The report ‘EU-UK Data Flows, Brexit and No-Deal: Adequacy or Disarray’, outlines the kinds of bureaucracy that businesses might face in the case of no-deal Brexit, which includes having to invest in legal and administrative fees to ensure EU-UK data transfers remained lawful.
“There has been intense political focus on the issue of trade in goods, particularly in regards to the border with Ireland. By comparison, issues relating to data flows and trade in services more broadly have been neglected. This is despite the fact that services comprise 80% of the UK economy, and disruption to EU-UK data flows could be as economically damaging as disruption to trade in goods,” said Research Associate and co-author of the report, Oliver Patel (UCL European Institute).
The report outlines the EU’s legal and policy approach to data protection, providing an overview of the General Data Protection Regulation (GDPR) and the EU data governance framework. It highlights EU-third country data relationships, including for EEA countries and ranging from those with a full data agreement to countries where there is no formal arrangement.
The findings are based on interviews that the researchers carried out with over 50 people including EU and UK politicians, civil servants, ambassadors, regulators, lawyers, business leaders and policy professionals between 2017 and 2019.
Personal data flows freely between the EU and the UK, and it has done since the emergence of the modern internet and digital economy. The free flow of data within the EU is enabled by harmonised data protection rules and common systems of regulatory enforcement. EU Member States also have shared arrangements for data flows with non-EU (i.e. third) countries.
The only way data flows can remain seamless post-Brexit is if the EU issues an ‘adequacy decision’, which is a tool for assessing data protection rules in non-EU countries and deciding whether they meet EU standards.
The researchers outline three possible ‘no-deal on data flows’ scenarios which would leave the UK without an adequacy decision: 1) No Withdrawal Agreement: ‘cliff edge’ Brexit;
2) Withdrawal Agreement but no adequacy decision; 3) Adequacy decision after the transition period ends.
The report highlights that there is no guarantee of the UK being given a positive adequacy agreement, due to concerns raised by EU officials about the UK’s surveillance and national security practices. The general view from the EU is that post-Brexit the UK will be treated as a ‘third country’, whereby they would be expected to follow stringent requirements.

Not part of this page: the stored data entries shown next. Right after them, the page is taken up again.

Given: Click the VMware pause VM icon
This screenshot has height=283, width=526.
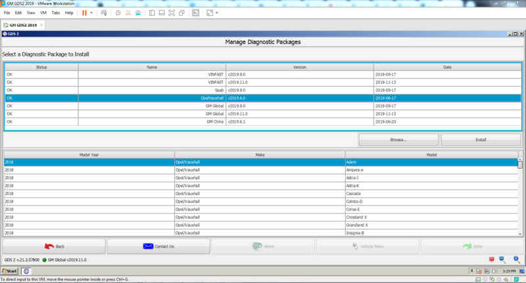Looking at the screenshot, I should (x=84, y=12).
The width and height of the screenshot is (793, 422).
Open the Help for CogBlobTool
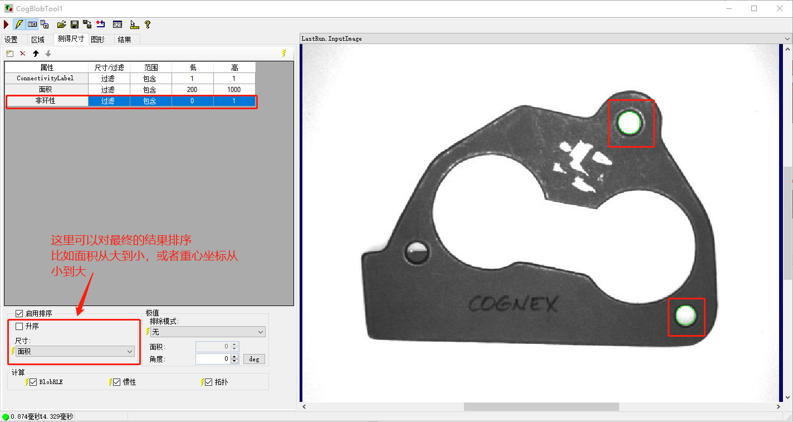click(147, 25)
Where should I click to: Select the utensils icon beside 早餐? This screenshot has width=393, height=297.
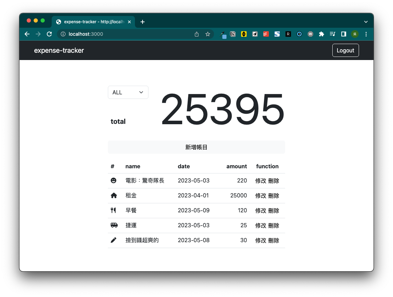[114, 210]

“The UK wants to go beyond ‘adequacy’ for its data relationship with the EU. However, there is a risk that it might not even get a positive adequacy decision,” Patel said.
“Three-quarters of the UK’s international data flows are with the EU, and much UK economic activity is dependent on these flows. Disruption – particularly in the case of a no-deal Brexit would place immense compliance burdens on businesses,” he concluded.